見たり、触ったり、聞いたりできるもの…つまり人間であれば五感で感じることができるもの。素朴な答えならそうなるでしょうね。見たり、触ったりできないから、幽霊は存在しないと思っている方も多いと思います。
でも、この答えには当てはまらないものもあります。素粒子とか、重力とか、Wi-Fiだって感じられないですからね。
それに、精神科医としては、もし五感で感じられないものは存在しないということになると、非常に困ることが起こるのです。だって、「心」って見えないですからね。でも、見えないから、あなたには「心」がありませんねとはならない訳です。
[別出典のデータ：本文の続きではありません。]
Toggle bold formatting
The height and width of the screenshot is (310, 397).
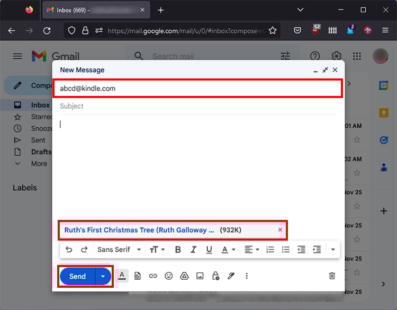point(178,250)
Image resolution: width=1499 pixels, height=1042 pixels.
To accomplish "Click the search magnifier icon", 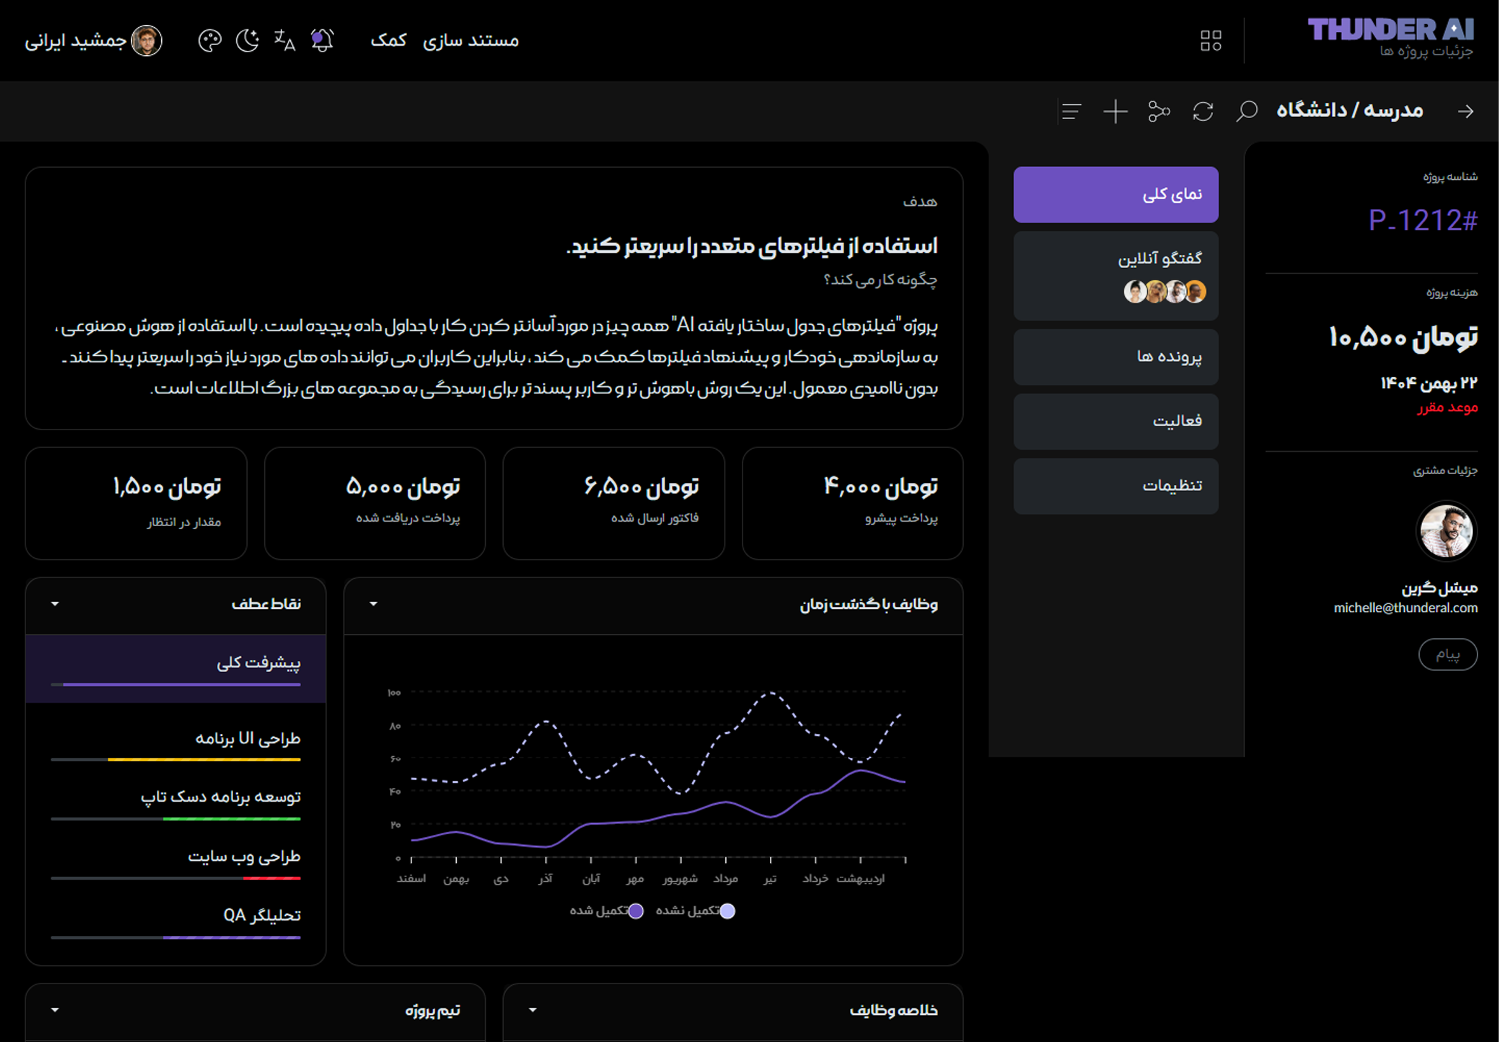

アメリカの分析哲学者W・V・O・クワインは『なにがあるのかについて』という論文(『論理的観点から 論理と哲学をめぐる九章』という本に掲載されています。)の中で、目からウロコが落ちるとはこういうことだなと思うことを書いています。
あなたが現代物理学を信じているとします。もちろん信じないという方がいてもいいのですけどね。そうなると、あなたは目には見えないし、触れることができないけれど(直接観察することはできないけれど。)素粒子の存在を認める他ない。
私は精神科医として精神医学を信じているのですから、目には見えなくても「心」の存在を認める他ない。
つまり、観察できるかどうかは、存在しているかどうかとは関係ない。クワインはそう考えているのです。